But then along comes a programme like The Street to remind you how fabulous television can be, how unambitious and determinedly stupid it usually is. For last night's final episode, Jimmy McGovern came up with a drama that left almost everything I've seen on TV this year looking clumsy and timid. This time, the scene moved down the street from the terraced houses and their more or less dysfunctional families to the scruffier end of things, where the students and the low-paid singles live. The central character was Paul Billerton, a council gardener, young, not bad-looking, a bit intense. At first the focus seemed to be on his tentative pursuit of Kirsty, a pretty girl he passed daily on the street; but then Paul himself became the object of pursuit by another woman, dark this time, and he was scared. When she caught up with him, he had just finished writing her a letter, offering the hope that his death might bring her peace.

There was a touch of melodrama here, as to every suicide note, imagined or real. What was impressive was the way McGovern gave the melodrama a foundation, made it seem proportionate and believable. Paul, it turned out, was a child killer: when he was 10 he broke into a house and (by accident?) killed the owner, a middle-aged woman, a neighbour, who had been kind to him. What he didn't know, at least not at first, was that her baby granddaughter was in a cot upstairs; unable to ask for help without admitting guilt, ignorant of babies, he watched this one waste away, then buried it. (At least, that was what he thought he'd done: one of the more shocking facts lurking in the corners of the story was that the baby was still alive at the time.) The dark woman was the baby's mother, who had seen him on the street and wanted a reckoning.

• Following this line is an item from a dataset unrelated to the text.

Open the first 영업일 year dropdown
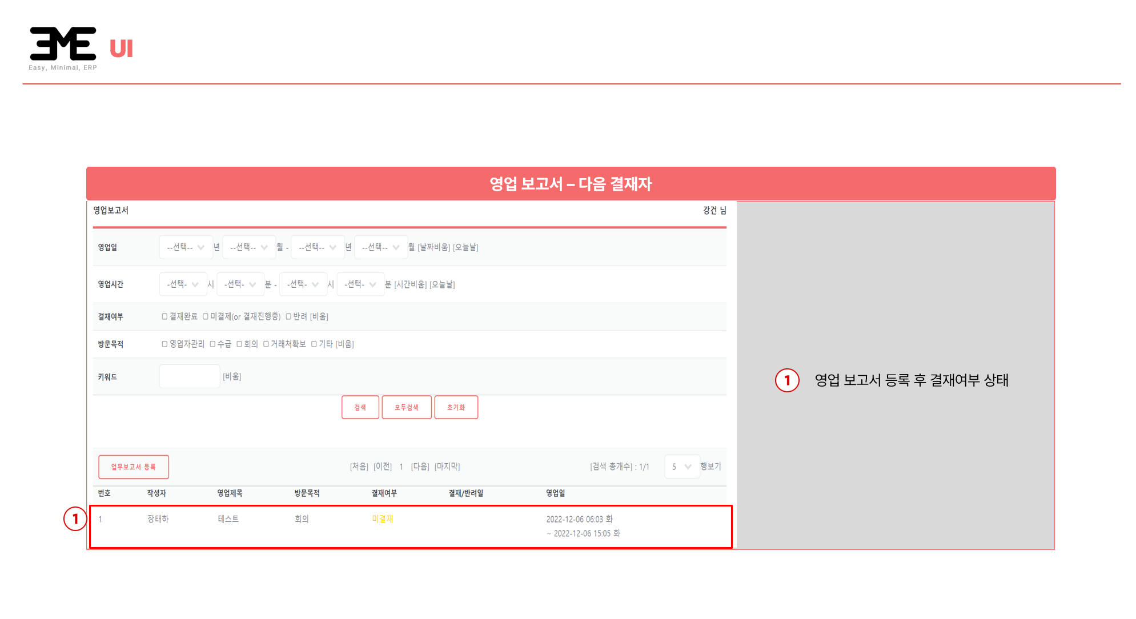This screenshot has height=619, width=1136. pyautogui.click(x=186, y=247)
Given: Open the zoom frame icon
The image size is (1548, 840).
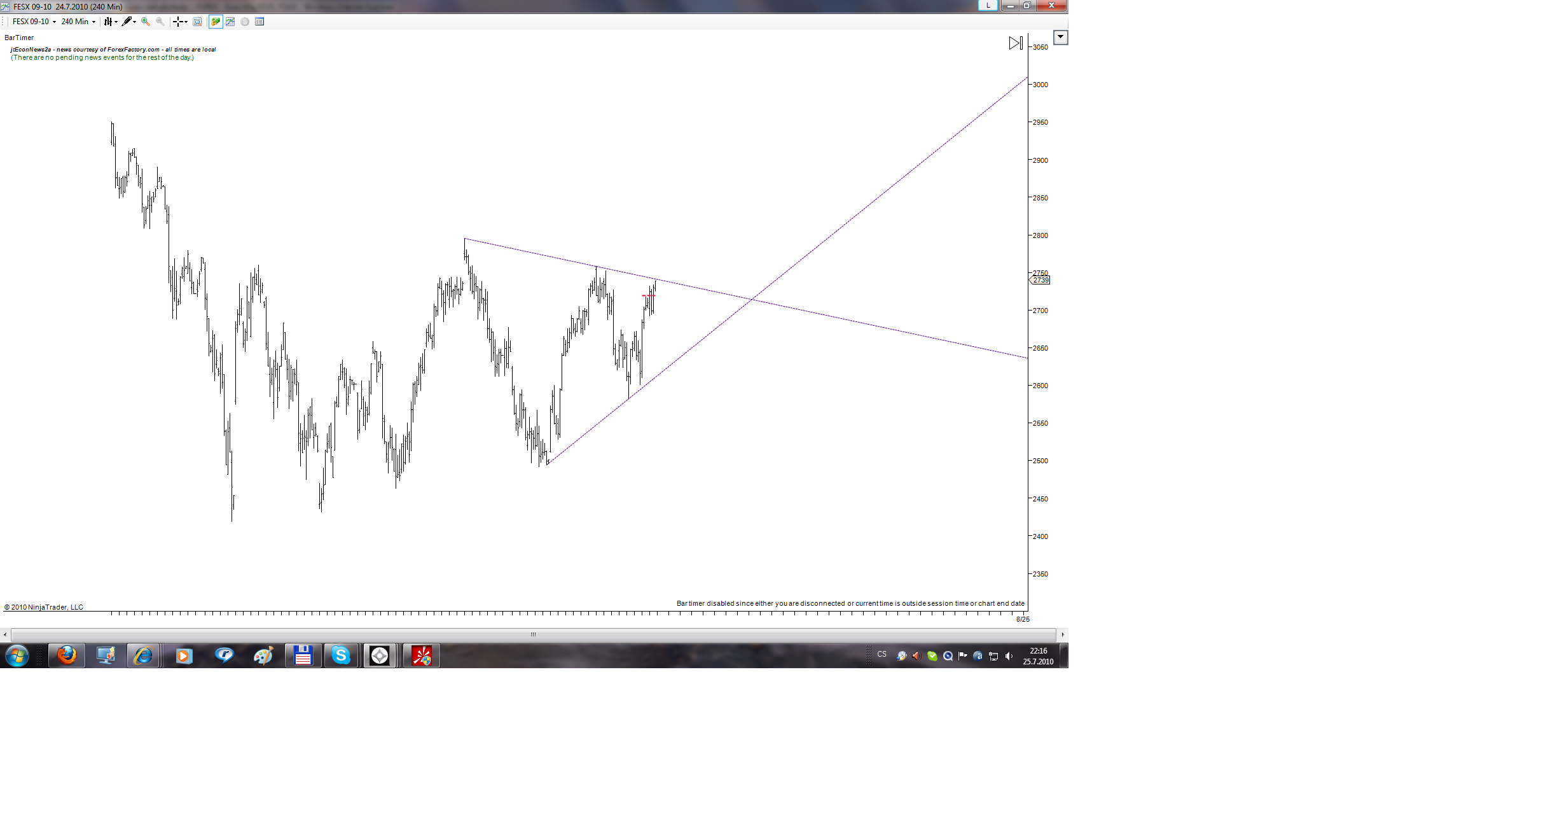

The background to this story was similar to Boy A, last month's drama on Channel 4 about the aftermath of a James Bulger-style murder. That was a touching and gripping story, but next to this one its bias and contrivance seemed embarrassing. Boy A offered one point of view, the murderer's, and ironed out all the complications: that boy had had the evil purged from him to become a thoroughly nice young man, and in any case he was never really evil, he just fell into bad company. The Street showed other points of view and didn't shirk Paul's responsibility, though it did make it clear that the kind of responsibility borne by a child is different from that borne by an adult. And while Paul may have been a nice young man inside, the niceness was blocked and twisted by what he had done. McGovern gave him an undercurrent of brutality. Meeting Kirsty with another bloke in a club, he challenged him with a surge of mad eloquence: "You see, I'm carrying a bit of a burden. I don't mind dying. And the strength that gives you, the courage that gives you... Just ask one of those fucking Muslims, mate. It's great." Having got a date with Kirsty and taken her home, next morning he rebuffed her: "Little tip for the future: don't shag so early on in the relationship. Some girls can get away with it. You can't." The crucial difference from Boy A was that The Street had the nerve to offer hope, and the intelligence to realise that hope, for a murderer, is not the same as escape or forgetting. The vengeance that the mother wanted on Paul was, it emerged, not the kind he imagined; she wanted him to know the pain of being a parent: "Live a good life, raise a good child. Only that will bring meaning to my child's death."

Television so rarely offers the depth and intensity of feeling felt here; it seemed almost like a mistake. McGovern's script had flaws (in particular, the flashback scenes went on too long), but these were technical rather than artistic. David Blair's direction caught his words precisely. At one point, as Paul lined up his pills for his suicide attempt, the way the camera's focus pulled along them gave them fleetingly the onrushing force of a train. And as always, the performances were astonishing, from Jodhi May as the baby's mother, and Toby Kebbell as Paul, angular, intimidating, filled with unbearable self-knowledge. It was a reminder that television isn't just a medium; it can, once in a while, be an art.